**ABOUT THIS EXERCISE**
Could you print each of the records below exactly?

Segment Start: DATASET CONTENT

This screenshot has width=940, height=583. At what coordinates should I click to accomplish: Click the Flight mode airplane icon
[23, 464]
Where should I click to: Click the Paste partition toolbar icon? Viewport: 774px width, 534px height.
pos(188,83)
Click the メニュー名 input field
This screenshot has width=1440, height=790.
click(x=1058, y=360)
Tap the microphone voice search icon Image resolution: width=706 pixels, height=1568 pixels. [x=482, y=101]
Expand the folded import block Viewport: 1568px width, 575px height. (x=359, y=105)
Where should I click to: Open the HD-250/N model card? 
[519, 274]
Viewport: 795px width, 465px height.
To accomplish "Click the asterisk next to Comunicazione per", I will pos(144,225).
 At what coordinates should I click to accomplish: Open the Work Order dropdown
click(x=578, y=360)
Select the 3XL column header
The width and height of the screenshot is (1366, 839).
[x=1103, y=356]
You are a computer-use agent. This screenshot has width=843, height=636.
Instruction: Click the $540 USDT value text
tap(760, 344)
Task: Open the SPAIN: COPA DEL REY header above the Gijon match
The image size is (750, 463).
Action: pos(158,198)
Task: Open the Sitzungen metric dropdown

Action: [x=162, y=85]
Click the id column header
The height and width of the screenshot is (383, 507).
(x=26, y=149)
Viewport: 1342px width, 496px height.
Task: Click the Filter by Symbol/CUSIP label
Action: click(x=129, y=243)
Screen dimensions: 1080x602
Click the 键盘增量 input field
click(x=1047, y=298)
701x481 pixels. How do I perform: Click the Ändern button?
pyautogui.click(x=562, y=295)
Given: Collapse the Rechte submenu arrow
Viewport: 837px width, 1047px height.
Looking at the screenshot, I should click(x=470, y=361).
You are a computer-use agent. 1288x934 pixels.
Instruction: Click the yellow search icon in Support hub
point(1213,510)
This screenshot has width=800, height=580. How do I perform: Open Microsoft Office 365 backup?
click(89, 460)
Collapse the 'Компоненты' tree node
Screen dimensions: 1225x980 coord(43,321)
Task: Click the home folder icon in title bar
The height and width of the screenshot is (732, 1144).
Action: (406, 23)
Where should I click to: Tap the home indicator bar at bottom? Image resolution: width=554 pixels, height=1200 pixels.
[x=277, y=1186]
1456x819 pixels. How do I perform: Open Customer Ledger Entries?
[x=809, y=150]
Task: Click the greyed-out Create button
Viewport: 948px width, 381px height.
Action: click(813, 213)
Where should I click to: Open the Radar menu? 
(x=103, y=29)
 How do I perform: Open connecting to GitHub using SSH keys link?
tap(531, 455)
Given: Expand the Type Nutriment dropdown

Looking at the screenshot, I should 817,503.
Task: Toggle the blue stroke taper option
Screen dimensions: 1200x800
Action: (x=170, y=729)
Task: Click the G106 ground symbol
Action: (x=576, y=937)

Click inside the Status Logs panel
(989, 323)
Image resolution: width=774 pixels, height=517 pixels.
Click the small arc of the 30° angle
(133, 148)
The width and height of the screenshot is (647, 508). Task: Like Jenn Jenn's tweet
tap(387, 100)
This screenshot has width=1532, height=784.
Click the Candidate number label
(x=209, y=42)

Segment End: DATASET CONTENT

**TASK RESPONSE**
This screenshot has width=940, height=583. At what coordinates should I click to accomplish: Click the Flight mode airplane icon
[23, 464]
Where should I click to: Click the Paste partition toolbar icon? Viewport: 774px width, 534px height.
pos(188,83)
Click the メニュー名 input field
This screenshot has width=1440, height=790.
click(x=1058, y=360)
Tap the microphone voice search icon Image resolution: width=706 pixels, height=1568 pixels. [x=482, y=101]
Expand the folded import block Viewport: 1568px width, 575px height. (x=359, y=105)
Where should I click to: Open the HD-250/N model card? 
[519, 274]
Viewport: 795px width, 465px height.
To accomplish "Click the asterisk next to Comunicazione per", I will pos(144,225).
 At what coordinates should I click to accomplish: Open the Work Order dropdown
click(x=578, y=360)
Select the 3XL column header
The width and height of the screenshot is (1366, 839).
[x=1103, y=356]
You are a computer-use agent. This screenshot has width=843, height=636.
Instruction: Click the $540 USDT value text
tap(760, 344)
Task: Open the SPAIN: COPA DEL REY header above the Gijon match
The image size is (750, 463).
Action: pos(158,198)
Task: Open the Sitzungen metric dropdown

Action: [x=162, y=85]
Click the id column header
The height and width of the screenshot is (383, 507).
(x=26, y=149)
Viewport: 1342px width, 496px height.
Task: Click the Filter by Symbol/CUSIP label
Action: click(x=129, y=243)
Screen dimensions: 1080x602
Click the 键盘增量 input field
click(x=1047, y=298)
701x481 pixels. How do I perform: Click the Ändern button?
pyautogui.click(x=562, y=295)
Given: Collapse the Rechte submenu arrow
Viewport: 837px width, 1047px height.
Looking at the screenshot, I should click(x=470, y=361).
You are a computer-use agent. 1288x934 pixels.
Instruction: Click the yellow search icon in Support hub
point(1213,510)
This screenshot has width=800, height=580. How do I perform: Open Microsoft Office 365 backup?
click(89, 460)
Collapse the 'Компоненты' tree node
Screen dimensions: 1225x980 coord(43,321)
Task: Click the home folder icon in title bar
The height and width of the screenshot is (732, 1144).
Action: (406, 23)
Where should I click to: Tap the home indicator bar at bottom? Image resolution: width=554 pixels, height=1200 pixels.
[x=277, y=1186]
1456x819 pixels. How do I perform: Open Customer Ledger Entries?
[x=809, y=150]
Task: Click the greyed-out Create button
Viewport: 948px width, 381px height.
Action: click(813, 213)
Where should I click to: Open the Radar menu? 
(x=103, y=29)
 How do I perform: Open connecting to GitHub using SSH keys link?
tap(531, 455)
Given: Expand the Type Nutriment dropdown

Looking at the screenshot, I should 817,503.
Task: Toggle the blue stroke taper option
Screen dimensions: 1200x800
Action: (x=170, y=729)
Task: Click the G106 ground symbol
Action: (x=576, y=937)

Click inside the Status Logs panel
(989, 323)
Image resolution: width=774 pixels, height=517 pixels.
Click the small arc of the 30° angle
(133, 148)
The width and height of the screenshot is (647, 508). Task: Like Jenn Jenn's tweet
tap(387, 100)
This screenshot has width=1532, height=784.
Click the Candidate number label
(x=209, y=42)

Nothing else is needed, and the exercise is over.